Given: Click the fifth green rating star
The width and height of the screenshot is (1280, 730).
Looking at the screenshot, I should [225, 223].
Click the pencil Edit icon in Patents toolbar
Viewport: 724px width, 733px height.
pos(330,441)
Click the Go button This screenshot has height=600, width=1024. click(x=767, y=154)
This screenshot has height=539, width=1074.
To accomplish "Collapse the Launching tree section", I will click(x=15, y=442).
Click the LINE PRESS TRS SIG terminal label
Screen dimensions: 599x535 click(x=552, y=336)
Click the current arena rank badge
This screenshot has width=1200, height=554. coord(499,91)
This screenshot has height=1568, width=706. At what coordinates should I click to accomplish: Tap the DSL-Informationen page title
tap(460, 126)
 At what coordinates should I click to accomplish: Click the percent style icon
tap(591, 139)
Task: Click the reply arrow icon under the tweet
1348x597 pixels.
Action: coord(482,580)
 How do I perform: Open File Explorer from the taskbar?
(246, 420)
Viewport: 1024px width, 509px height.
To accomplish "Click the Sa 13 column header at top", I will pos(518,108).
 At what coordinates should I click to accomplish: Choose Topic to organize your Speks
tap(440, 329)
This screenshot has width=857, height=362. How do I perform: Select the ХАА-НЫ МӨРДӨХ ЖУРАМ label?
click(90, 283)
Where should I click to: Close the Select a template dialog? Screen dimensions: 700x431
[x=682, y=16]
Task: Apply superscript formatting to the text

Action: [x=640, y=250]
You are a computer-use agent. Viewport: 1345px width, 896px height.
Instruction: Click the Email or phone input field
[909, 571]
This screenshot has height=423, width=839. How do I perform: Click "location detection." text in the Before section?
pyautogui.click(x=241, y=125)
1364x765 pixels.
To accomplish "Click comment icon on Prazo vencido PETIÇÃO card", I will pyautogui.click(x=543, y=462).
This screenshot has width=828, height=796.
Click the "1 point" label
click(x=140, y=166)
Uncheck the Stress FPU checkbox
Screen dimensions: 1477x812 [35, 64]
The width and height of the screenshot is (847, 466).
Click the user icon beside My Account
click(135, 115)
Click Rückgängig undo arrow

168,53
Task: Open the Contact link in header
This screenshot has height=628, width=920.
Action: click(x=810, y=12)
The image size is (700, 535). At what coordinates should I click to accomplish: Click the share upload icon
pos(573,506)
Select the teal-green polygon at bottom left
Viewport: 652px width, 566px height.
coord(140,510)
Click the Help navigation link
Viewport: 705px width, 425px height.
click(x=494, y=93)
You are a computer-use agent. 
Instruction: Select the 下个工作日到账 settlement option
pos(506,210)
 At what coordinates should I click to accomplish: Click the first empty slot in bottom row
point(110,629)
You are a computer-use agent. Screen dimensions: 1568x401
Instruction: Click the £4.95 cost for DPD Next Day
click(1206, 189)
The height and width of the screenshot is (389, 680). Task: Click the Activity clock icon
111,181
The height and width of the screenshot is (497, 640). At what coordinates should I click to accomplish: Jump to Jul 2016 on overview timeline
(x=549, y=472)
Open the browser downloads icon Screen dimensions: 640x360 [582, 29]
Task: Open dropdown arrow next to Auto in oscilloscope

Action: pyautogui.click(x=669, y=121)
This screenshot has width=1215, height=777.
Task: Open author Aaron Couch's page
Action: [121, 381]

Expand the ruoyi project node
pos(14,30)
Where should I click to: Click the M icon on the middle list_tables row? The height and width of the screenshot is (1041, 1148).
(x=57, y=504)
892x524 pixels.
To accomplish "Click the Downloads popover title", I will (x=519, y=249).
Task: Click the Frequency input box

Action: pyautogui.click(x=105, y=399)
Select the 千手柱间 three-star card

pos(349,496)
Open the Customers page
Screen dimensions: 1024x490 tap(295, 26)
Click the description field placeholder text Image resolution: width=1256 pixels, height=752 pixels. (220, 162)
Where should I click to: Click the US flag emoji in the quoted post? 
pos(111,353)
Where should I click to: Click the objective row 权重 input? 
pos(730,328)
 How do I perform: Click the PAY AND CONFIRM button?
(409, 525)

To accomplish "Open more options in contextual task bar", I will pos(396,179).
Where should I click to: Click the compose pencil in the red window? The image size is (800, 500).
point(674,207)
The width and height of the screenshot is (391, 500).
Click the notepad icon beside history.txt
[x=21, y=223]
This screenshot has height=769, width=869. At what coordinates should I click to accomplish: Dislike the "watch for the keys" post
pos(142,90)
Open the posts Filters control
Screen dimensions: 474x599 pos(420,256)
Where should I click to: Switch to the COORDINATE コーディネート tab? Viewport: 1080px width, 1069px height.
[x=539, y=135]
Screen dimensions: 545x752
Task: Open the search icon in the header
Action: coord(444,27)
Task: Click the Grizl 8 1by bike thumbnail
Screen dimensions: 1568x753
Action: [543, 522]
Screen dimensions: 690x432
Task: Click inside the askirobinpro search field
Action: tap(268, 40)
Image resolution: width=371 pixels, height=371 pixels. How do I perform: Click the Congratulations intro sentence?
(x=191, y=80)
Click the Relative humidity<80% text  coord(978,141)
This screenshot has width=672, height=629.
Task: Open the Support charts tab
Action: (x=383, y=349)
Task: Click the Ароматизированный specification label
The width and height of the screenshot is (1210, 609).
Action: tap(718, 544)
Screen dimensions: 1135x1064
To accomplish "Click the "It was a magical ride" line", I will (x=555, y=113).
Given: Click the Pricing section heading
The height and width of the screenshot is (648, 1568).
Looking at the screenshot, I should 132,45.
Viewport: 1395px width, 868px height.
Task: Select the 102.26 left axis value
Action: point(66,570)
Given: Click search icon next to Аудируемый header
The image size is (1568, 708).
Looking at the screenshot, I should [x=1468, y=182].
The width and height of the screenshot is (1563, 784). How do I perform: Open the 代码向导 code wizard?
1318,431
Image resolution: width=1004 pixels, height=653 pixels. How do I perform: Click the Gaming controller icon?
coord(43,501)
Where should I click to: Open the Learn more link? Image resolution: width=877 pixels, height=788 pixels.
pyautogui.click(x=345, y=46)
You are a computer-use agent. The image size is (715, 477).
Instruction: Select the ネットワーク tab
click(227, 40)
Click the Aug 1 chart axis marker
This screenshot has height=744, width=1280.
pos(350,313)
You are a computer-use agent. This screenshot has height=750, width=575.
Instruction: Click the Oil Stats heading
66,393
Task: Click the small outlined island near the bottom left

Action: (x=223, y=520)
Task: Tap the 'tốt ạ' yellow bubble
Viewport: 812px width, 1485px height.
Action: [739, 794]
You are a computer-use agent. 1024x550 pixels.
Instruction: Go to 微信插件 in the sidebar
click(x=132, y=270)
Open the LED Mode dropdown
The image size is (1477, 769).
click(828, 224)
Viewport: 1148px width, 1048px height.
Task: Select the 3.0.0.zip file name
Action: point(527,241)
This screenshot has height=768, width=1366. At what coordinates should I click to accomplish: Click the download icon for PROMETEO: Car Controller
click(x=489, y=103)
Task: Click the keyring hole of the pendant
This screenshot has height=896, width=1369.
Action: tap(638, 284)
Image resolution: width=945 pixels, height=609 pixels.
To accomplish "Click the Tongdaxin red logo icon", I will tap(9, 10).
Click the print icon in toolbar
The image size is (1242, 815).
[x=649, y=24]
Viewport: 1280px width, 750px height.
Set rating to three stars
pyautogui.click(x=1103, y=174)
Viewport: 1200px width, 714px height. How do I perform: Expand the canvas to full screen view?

▬▬▬▬▬▬

=== EXERCISE INSTRUCTIONS ===
Each entry above needs to be output exactly as written.

=== RESPONSE ===
Given: Click the fifth green rating star
The width and height of the screenshot is (1280, 730).
Looking at the screenshot, I should [225, 223].
Click the pencil Edit icon in Patents toolbar
Viewport: 724px width, 733px height.
pos(330,441)
Click the Go button This screenshot has height=600, width=1024. click(x=767, y=154)
This screenshot has height=539, width=1074.
To accomplish "Collapse the Launching tree section", I will click(x=15, y=442).
Click the LINE PRESS TRS SIG terminal label
Screen dimensions: 599x535 click(x=552, y=336)
Click the current arena rank badge
This screenshot has width=1200, height=554. coord(499,91)
This screenshot has height=1568, width=706. At what coordinates should I click to accomplish: Tap the DSL-Informationen page title
tap(460, 126)
 At what coordinates should I click to accomplish: Click the percent style icon
tap(591, 139)
Task: Click the reply arrow icon under the tweet
1348x597 pixels.
Action: coord(482,580)
 How do I perform: Open File Explorer from the taskbar?
(246, 420)
Viewport: 1024px width, 509px height.
To accomplish "Click the Sa 13 column header at top", I will pos(518,108).
 At what coordinates should I click to accomplish: Choose Topic to organize your Speks
tap(440, 329)
This screenshot has width=857, height=362. How do I perform: Select the ХАА-НЫ МӨРДӨХ ЖУРАМ label?
click(90, 283)
Where should I click to: Close the Select a template dialog? Screen dimensions: 700x431
[x=682, y=16]
Task: Apply superscript formatting to the text

Action: [x=640, y=250]
You are a computer-use agent. Viewport: 1345px width, 896px height.
Instruction: Click the Email or phone input field
[909, 571]
This screenshot has height=423, width=839. How do I perform: Click "location detection." text in the Before section?
pyautogui.click(x=241, y=125)
1364x765 pixels.
To accomplish "Click comment icon on Prazo vencido PETIÇÃO card", I will pyautogui.click(x=543, y=462).
This screenshot has width=828, height=796.
Click the "1 point" label
click(x=140, y=166)
Uncheck the Stress FPU checkbox
Screen dimensions: 1477x812 [35, 64]
The width and height of the screenshot is (847, 466).
Click the user icon beside My Account
click(135, 115)
Click Rückgängig undo arrow

168,53
Task: Open the Contact link in header
This screenshot has height=628, width=920.
Action: click(x=810, y=12)
The image size is (700, 535). At what coordinates should I click to accomplish: Click the share upload icon
pos(573,506)
Select the teal-green polygon at bottom left
Viewport: 652px width, 566px height.
coord(140,510)
Click the Help navigation link
Viewport: 705px width, 425px height.
click(x=494, y=93)
You are a computer-use agent. 
Instruction: Select the 下个工作日到账 settlement option
pos(506,210)
 At what coordinates should I click to accomplish: Click the first empty slot in bottom row
point(110,629)
You are a computer-use agent. Screen dimensions: 1568x401
Instruction: Click the £4.95 cost for DPD Next Day
click(1206, 189)
The height and width of the screenshot is (389, 680). Task: Click the Activity clock icon
111,181
The height and width of the screenshot is (497, 640). At what coordinates should I click to accomplish: Jump to Jul 2016 on overview timeline
(x=549, y=472)
Open the browser downloads icon Screen dimensions: 640x360 [582, 29]
Task: Open dropdown arrow next to Auto in oscilloscope

Action: pyautogui.click(x=669, y=121)
This screenshot has width=1215, height=777.
Task: Open author Aaron Couch's page
Action: [121, 381]

Expand the ruoyi project node
pos(14,30)
Where should I click to: Click the M icon on the middle list_tables row? The height and width of the screenshot is (1041, 1148).
(x=57, y=504)
892x524 pixels.
To accomplish "Click the Downloads popover title", I will (x=519, y=249).
Task: Click the Frequency input box

Action: pyautogui.click(x=105, y=399)
Select the 千手柱间 three-star card

pos(349,496)
Open the Customers page
Screen dimensions: 1024x490 tap(295, 26)
Click the description field placeholder text Image resolution: width=1256 pixels, height=752 pixels. (220, 162)
Where should I click to: Click the US flag emoji in the quoted post? 
pos(111,353)
Where should I click to: Click the objective row 权重 input? 
pos(730,328)
 How do I perform: Click the PAY AND CONFIRM button?
(409, 525)

To accomplish "Open more options in contextual task bar", I will pos(396,179).
Where should I click to: Click the compose pencil in the red window? The image size is (800, 500).
point(674,207)
The width and height of the screenshot is (391, 500).
Click the notepad icon beside history.txt
[x=21, y=223]
This screenshot has height=769, width=869. At what coordinates should I click to accomplish: Dislike the "watch for the keys" post
pos(142,90)
Open the posts Filters control
Screen dimensions: 474x599 pos(420,256)
Where should I click to: Switch to the COORDINATE コーディネート tab? Viewport: 1080px width, 1069px height.
[x=539, y=135]
Screen dimensions: 545x752
Task: Open the search icon in the header
Action: coord(444,27)
Task: Click the Grizl 8 1by bike thumbnail
Screen dimensions: 1568x753
Action: [543, 522]
Screen dimensions: 690x432
Task: Click inside the askirobinpro search field
Action: tap(268, 40)
Image resolution: width=371 pixels, height=371 pixels. How do I perform: Click the Congratulations intro sentence?
(x=191, y=80)
Click the Relative humidity<80% text  coord(978,141)
This screenshot has width=672, height=629.
Task: Open the Support charts tab
Action: (x=383, y=349)
Task: Click the Ароматизированный specification label
The width and height of the screenshot is (1210, 609).
Action: tap(718, 544)
Screen dimensions: 1135x1064
To accomplish "Click the "It was a magical ride" line", I will (x=555, y=113).
Given: Click the Pricing section heading
The height and width of the screenshot is (648, 1568).
Looking at the screenshot, I should 132,45.
Viewport: 1395px width, 868px height.
Task: Select the 102.26 left axis value
Action: point(66,570)
Given: Click search icon next to Аудируемый header
The image size is (1568, 708).
Looking at the screenshot, I should [x=1468, y=182].
The width and height of the screenshot is (1563, 784). How do I perform: Open the 代码向导 code wizard?
1318,431
Image resolution: width=1004 pixels, height=653 pixels. How do I perform: Click the Gaming controller icon?
coord(43,501)
Where should I click to: Open the Learn more link? Image resolution: width=877 pixels, height=788 pixels.
pyautogui.click(x=345, y=46)
You are a computer-use agent. The image size is (715, 477).
Instruction: Select the ネットワーク tab
click(227, 40)
Click the Aug 1 chart axis marker
This screenshot has height=744, width=1280.
pos(350,313)
You are a computer-use agent. This screenshot has height=750, width=575.
Instruction: Click the Oil Stats heading
66,393
Task: Click the small outlined island near the bottom left

Action: (x=223, y=520)
Task: Tap the 'tốt ạ' yellow bubble
Viewport: 812px width, 1485px height.
Action: [739, 794]
You are a computer-use agent. 1024x550 pixels.
Instruction: Go to 微信插件 in the sidebar
click(x=132, y=270)
Open the LED Mode dropdown
The image size is (1477, 769).
click(828, 224)
Viewport: 1148px width, 1048px height.
Task: Select the 3.0.0.zip file name
Action: point(527,241)
This screenshot has height=768, width=1366. At what coordinates should I click to accomplish: Click the download icon for PROMETEO: Car Controller
click(x=489, y=103)
Task: Click the keyring hole of the pendant
This screenshot has height=896, width=1369.
Action: tap(638, 284)
Image resolution: width=945 pixels, height=609 pixels.
To accomplish "Click the Tongdaxin red logo icon", I will tap(9, 10).
Click the print icon in toolbar
The image size is (1242, 815).
[x=649, y=24]
Viewport: 1280px width, 750px height.
Set rating to three stars
pyautogui.click(x=1103, y=174)
Viewport: 1200px width, 714px height. How do I perform: Expand the canvas to full screen view?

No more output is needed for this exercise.